At some point in their careers, most risk professionals will experience a merger or acquisition in their organizations. Whether as an acquirer or a target, both parties in M&A can benefit from risk managers’ skills and insights during the integration process.  

In our previous article about Managing Risks in M&A, we noted that risk professionals can make a big impact during M&A due diligence. Once a deal is reached and the two entities in M&A risk management begin to combine their operations, the risk manager’s role becomes even more important. Even though the most obvious risks and liabilities tend to be identified and addressed during due diligence, various other risks can arise during the integration phase. 
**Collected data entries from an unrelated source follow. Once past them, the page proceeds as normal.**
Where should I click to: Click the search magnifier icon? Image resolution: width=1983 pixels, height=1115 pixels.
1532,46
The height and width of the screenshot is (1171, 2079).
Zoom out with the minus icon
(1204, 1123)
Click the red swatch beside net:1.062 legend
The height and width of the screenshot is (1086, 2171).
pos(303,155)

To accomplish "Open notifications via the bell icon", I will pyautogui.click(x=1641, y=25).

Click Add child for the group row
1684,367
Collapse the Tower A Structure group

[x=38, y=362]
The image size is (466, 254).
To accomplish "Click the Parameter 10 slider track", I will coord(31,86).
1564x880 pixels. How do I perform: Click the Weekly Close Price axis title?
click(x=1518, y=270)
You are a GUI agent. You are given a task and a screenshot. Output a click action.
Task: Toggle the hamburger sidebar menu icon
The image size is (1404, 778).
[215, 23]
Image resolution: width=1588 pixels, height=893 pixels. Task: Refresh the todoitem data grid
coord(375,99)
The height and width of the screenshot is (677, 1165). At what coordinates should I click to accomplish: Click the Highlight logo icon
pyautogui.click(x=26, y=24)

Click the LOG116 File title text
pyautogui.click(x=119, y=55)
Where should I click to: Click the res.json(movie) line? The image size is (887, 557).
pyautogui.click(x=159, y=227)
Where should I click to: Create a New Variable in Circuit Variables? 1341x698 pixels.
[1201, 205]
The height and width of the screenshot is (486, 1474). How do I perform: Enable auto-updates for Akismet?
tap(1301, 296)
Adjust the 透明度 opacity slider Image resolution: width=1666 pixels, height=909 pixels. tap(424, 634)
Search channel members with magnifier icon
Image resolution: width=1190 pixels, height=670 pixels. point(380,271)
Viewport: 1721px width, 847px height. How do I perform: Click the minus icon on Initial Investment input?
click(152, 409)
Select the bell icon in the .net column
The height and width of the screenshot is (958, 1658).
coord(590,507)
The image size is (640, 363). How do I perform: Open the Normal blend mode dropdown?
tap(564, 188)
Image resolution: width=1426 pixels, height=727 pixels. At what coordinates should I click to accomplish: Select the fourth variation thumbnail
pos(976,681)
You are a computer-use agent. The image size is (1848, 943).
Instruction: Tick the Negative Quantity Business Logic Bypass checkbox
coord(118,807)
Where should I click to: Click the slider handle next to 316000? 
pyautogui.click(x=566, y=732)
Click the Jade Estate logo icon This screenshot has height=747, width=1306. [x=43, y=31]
What Risk Managers Should Consider During M&A

When two people get engaged and decide to marry, they should know well before tying the knot what their differences are and how to reconcile those. M&A risk management is similar in this regard, and companies don’t truly know how things will go until they bring their people and assets together. For this reason, risk professionals can help their organizations by looking for differences that can pose problems during a combination. These differences include: 

Risk Cultures

Organizations that view the value of risk management differently may be in for a short honeymoon. Complementary cultures matter when it comes to managing risks in the combined entity. One area to examine is the structure and influence of each entity’s risk management function, relative to its size. A larger organization might have a sizable department, while a smaller company could have a single person managing risk. Regardless of department size, an effective risk manager should possess a robust network and the ability to instill a risk management perspective at all levels. 

Risk Tolerances

Trouble lurks when organizations have divergent tolerances for risk. Companies of similar size, even in the same industry, can have vastly different views on which risks they retain and how much risk they prefer to transfer. Differing risk tolerances can significantly influence risk-financing strategies, which can be challenging for risk professionals to resolve. 

Risk-financing strategies

Company A has a clear preference for retaining and self-insuring most of its risk, buying excess layers at high attachment points only when necessary. Company B, however, is risk-averse and buys as much coverage as it can while keeping its retentions and deductibles low. When A and B decide to merge, their M&A risk management professionals will need to explore options and could face tough decisions about pre-loss funding, such as through a captive, and insurance program structures. Compromising on limits and retentions might be the only way to achieve cost-effective risk financing for both organizations. 

Maturity of risk management technology

Integrating risk management technology platforms can be challenging, particularly when one party in M&A has a more developed technology strategy than the other. Some risk managers get by with spreadsheets, while others embrace innovative tools that facilitate data-sharing and analysis. Risk professionals who are accustomed to using sophisticated technology to do their jobs won’t be eager to step backward. Risk managers should examine the impact of different technology systems on their workflows, risk analysis, and how risk data is stored and accessed. For example, how will the combined entity track its insurable assets, its policies, and exposure data? Which party has the most efficient platform for doing that? Either or both parties may have a steep learning curve and need to adopt new practices once their organizations merge. 

Conclusion

No matter the differences in risk management, if two organizations agree to combine because their leadership deems it a compelling opportunity to create value, risk professionals will want to seek ways to align the risk and insurance needs to the acquisition goals. One way they can make that job easier is to take advantage of the data and tools available to derive insights for their company’s risks and exposures. Protecting an organization’s people and assets, as well as preserving opportunities for growth, is a fundamental role for risk professionals. They can fulfill that role best with the right tools.